Material for this exercise>
• • • • •

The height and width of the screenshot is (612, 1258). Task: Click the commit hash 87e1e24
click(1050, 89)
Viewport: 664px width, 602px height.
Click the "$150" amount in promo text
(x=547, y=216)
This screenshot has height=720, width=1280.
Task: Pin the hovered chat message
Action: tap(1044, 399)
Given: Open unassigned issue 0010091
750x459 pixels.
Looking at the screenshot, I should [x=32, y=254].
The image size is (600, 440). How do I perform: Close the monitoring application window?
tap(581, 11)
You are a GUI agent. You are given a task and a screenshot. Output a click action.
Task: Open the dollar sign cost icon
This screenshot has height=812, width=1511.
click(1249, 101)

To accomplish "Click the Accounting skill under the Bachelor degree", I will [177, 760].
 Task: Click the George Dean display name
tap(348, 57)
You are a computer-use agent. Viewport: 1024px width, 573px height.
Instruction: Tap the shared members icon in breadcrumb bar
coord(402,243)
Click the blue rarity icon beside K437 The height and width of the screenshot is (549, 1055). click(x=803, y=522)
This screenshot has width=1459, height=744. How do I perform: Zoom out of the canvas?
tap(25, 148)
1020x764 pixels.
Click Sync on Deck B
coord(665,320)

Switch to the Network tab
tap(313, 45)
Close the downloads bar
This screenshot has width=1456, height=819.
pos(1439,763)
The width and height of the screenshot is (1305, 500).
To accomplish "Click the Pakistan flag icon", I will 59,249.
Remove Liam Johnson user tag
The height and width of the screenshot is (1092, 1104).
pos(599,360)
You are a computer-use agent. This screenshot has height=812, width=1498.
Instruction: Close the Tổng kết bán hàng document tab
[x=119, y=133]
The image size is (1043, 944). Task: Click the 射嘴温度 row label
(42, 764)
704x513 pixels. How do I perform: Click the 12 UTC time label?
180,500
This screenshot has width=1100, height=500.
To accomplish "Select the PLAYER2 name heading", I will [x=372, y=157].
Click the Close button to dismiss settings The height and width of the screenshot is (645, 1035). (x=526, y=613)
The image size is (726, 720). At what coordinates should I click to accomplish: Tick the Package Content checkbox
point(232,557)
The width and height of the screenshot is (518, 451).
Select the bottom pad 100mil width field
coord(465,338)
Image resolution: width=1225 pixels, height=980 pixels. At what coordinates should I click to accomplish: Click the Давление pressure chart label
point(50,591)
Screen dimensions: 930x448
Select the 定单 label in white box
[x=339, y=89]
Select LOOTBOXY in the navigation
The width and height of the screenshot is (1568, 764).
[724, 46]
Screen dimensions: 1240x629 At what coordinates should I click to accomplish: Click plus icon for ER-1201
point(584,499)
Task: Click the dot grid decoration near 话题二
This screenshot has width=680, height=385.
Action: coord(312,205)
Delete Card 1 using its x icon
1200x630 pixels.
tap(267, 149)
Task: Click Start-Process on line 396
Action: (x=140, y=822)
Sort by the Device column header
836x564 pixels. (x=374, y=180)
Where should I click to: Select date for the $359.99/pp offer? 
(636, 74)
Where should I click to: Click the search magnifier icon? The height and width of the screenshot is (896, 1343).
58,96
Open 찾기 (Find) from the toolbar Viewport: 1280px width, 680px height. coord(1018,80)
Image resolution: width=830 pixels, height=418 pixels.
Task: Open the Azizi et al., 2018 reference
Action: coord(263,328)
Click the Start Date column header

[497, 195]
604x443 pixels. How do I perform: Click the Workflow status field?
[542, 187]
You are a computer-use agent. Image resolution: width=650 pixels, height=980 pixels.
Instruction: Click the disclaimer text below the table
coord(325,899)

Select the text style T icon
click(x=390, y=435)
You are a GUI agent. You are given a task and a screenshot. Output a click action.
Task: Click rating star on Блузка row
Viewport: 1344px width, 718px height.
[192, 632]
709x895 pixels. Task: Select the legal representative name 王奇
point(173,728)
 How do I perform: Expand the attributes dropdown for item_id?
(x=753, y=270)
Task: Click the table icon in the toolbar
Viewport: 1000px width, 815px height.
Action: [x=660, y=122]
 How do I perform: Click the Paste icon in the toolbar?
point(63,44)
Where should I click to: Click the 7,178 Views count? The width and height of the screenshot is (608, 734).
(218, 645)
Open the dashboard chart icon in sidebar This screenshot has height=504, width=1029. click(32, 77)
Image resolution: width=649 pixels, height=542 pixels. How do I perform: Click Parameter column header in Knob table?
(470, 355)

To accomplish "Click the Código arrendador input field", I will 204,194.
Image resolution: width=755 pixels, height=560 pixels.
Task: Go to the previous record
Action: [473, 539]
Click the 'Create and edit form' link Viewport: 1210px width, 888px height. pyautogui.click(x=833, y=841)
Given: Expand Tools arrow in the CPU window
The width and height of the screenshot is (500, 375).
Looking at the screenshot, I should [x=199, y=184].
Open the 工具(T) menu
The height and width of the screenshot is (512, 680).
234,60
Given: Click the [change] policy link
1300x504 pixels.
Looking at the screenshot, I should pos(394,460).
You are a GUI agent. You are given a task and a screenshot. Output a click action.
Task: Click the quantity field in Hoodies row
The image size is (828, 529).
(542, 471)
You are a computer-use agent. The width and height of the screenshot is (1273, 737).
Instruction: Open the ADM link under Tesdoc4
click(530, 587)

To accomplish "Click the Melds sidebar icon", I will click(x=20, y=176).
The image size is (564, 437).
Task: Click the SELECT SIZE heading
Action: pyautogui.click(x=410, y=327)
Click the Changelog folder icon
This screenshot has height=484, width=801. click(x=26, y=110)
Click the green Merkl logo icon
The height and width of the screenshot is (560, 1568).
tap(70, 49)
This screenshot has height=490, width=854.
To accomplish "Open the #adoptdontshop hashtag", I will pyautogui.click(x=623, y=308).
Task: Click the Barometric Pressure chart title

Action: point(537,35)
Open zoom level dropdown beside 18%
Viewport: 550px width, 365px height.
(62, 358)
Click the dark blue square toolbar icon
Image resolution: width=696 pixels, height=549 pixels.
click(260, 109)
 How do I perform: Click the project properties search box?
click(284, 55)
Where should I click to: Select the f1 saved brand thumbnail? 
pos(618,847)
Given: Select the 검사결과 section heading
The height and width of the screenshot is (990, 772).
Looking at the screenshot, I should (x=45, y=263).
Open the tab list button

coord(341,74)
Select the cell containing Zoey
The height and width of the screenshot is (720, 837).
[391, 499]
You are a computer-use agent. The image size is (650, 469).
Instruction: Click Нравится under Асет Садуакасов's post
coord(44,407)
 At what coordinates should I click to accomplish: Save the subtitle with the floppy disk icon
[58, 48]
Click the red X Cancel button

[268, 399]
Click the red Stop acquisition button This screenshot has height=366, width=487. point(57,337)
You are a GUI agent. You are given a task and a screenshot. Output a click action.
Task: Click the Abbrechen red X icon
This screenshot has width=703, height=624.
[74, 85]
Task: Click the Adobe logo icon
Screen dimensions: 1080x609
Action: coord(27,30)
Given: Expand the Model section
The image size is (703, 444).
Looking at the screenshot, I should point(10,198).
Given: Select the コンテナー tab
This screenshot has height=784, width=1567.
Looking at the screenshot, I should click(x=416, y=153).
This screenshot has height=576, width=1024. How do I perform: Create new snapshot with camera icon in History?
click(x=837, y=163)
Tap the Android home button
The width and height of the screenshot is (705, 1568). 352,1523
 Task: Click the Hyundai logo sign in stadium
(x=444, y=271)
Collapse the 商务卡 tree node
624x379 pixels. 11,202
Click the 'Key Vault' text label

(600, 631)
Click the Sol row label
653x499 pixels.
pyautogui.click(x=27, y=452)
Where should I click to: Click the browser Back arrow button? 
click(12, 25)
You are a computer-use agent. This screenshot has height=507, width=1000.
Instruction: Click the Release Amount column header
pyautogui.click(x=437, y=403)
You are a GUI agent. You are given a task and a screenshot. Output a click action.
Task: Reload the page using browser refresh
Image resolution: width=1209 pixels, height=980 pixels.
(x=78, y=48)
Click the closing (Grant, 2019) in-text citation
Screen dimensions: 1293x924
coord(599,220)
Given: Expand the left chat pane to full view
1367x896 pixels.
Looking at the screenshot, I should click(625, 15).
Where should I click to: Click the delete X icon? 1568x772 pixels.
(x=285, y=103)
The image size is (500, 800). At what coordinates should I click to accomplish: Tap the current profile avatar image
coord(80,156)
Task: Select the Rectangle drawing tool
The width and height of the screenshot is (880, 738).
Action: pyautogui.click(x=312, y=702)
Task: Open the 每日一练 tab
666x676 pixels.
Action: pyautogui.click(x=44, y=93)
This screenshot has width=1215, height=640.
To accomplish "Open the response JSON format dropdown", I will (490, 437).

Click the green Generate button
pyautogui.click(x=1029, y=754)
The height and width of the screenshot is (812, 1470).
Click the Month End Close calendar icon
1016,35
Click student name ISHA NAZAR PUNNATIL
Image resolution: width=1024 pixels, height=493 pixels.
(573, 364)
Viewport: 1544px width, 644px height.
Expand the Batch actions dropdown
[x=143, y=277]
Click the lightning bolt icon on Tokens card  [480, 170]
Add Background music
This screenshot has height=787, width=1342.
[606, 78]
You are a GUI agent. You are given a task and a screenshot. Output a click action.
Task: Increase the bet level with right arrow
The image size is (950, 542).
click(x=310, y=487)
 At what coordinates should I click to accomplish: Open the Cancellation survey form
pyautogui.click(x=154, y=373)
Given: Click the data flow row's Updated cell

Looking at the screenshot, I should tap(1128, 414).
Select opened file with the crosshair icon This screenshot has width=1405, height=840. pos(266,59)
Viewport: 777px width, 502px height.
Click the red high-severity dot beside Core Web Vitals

• • • • •

Work request>
Search the material for the word "computer". Each line where it is found must be copied.

Answer to this problem>
You are a computer-use agent. Viewport: 1024px width, 573px height.
You are a computer-use agent. This screenshot has height=812, width=1498.
You are a computer-use agent. Image resolution: width=650 pixels, height=980 pixels.
You are a computer-use agent. The width and height of the screenshot is (1273, 737).
You are a computer-use agent. The image size is (650, 469).
You are a computer-use agent. This screenshot has height=507, width=1000.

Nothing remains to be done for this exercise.